**Work instruction**
Among the entries below, how many lines have the word "GREEN"? Answer only with the number.
───── Dataset ─────
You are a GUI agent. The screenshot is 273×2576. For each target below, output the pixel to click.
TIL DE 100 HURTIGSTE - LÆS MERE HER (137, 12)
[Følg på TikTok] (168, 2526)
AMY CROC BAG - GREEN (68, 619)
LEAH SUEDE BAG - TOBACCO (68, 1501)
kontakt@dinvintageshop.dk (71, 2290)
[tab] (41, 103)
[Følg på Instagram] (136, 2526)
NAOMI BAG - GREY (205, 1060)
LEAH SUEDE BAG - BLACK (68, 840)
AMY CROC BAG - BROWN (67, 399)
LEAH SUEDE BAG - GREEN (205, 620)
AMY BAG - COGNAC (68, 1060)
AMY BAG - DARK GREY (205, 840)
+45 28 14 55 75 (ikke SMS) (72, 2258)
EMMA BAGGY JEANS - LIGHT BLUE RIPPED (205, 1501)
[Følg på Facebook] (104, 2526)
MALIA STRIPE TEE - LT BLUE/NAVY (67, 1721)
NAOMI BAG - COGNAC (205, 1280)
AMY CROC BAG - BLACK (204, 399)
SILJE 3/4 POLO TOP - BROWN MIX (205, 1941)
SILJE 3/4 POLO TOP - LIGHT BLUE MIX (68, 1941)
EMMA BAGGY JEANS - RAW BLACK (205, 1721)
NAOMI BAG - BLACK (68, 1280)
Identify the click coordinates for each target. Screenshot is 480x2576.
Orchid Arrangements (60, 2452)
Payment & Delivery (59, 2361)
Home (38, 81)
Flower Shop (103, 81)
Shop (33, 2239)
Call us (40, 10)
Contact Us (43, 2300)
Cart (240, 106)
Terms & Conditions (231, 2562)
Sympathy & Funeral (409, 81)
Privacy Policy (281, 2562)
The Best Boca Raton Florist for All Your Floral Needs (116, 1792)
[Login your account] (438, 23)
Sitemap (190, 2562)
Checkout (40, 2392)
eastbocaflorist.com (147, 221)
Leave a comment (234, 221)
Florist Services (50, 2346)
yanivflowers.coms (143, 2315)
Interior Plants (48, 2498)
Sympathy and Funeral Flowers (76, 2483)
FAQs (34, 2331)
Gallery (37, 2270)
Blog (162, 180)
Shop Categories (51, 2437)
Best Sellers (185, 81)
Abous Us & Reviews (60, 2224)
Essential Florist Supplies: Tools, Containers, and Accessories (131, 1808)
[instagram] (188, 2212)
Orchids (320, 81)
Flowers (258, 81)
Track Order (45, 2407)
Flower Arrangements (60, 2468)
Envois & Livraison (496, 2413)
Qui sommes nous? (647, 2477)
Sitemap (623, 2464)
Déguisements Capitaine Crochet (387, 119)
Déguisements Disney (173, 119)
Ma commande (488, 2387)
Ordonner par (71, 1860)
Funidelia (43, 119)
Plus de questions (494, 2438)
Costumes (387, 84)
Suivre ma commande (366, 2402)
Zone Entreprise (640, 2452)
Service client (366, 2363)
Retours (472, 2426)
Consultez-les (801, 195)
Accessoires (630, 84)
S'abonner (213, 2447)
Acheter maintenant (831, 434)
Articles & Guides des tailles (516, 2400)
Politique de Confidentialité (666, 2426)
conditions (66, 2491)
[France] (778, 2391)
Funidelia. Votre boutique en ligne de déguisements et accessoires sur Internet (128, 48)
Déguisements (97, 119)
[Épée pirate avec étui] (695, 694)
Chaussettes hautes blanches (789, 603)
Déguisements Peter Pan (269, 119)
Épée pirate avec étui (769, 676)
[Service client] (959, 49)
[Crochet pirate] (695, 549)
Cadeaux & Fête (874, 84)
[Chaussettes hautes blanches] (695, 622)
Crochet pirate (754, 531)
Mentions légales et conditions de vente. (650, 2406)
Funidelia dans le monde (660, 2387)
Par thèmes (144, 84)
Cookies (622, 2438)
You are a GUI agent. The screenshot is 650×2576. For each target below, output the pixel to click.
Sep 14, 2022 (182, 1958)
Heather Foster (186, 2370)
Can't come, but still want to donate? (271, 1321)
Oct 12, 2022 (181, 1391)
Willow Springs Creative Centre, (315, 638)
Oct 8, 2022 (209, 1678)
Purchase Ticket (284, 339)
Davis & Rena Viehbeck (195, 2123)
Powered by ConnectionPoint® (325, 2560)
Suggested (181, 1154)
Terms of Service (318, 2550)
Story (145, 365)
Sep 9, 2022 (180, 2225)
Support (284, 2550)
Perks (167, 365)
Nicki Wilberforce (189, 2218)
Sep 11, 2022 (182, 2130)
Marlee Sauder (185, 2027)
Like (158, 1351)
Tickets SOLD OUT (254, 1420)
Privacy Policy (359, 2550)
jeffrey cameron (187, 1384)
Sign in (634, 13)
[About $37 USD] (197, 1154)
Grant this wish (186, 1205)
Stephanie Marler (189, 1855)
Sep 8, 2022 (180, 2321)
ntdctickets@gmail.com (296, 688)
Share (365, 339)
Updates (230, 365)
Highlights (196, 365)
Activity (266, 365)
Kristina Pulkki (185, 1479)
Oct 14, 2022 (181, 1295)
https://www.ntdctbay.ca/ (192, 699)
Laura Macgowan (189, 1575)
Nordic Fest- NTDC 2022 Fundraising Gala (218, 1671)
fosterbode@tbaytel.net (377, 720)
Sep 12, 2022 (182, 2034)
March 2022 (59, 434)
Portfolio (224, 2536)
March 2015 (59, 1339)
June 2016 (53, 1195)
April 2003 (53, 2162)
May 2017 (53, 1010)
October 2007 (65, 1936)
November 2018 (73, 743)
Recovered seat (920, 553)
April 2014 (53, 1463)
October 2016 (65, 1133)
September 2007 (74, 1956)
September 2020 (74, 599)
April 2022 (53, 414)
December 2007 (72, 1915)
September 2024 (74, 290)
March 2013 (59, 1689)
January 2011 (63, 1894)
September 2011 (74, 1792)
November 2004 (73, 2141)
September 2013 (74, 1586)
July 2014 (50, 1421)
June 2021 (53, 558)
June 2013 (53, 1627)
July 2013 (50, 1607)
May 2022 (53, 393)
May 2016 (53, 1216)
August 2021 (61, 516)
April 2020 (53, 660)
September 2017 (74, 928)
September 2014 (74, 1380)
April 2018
─────
**Your solution**
2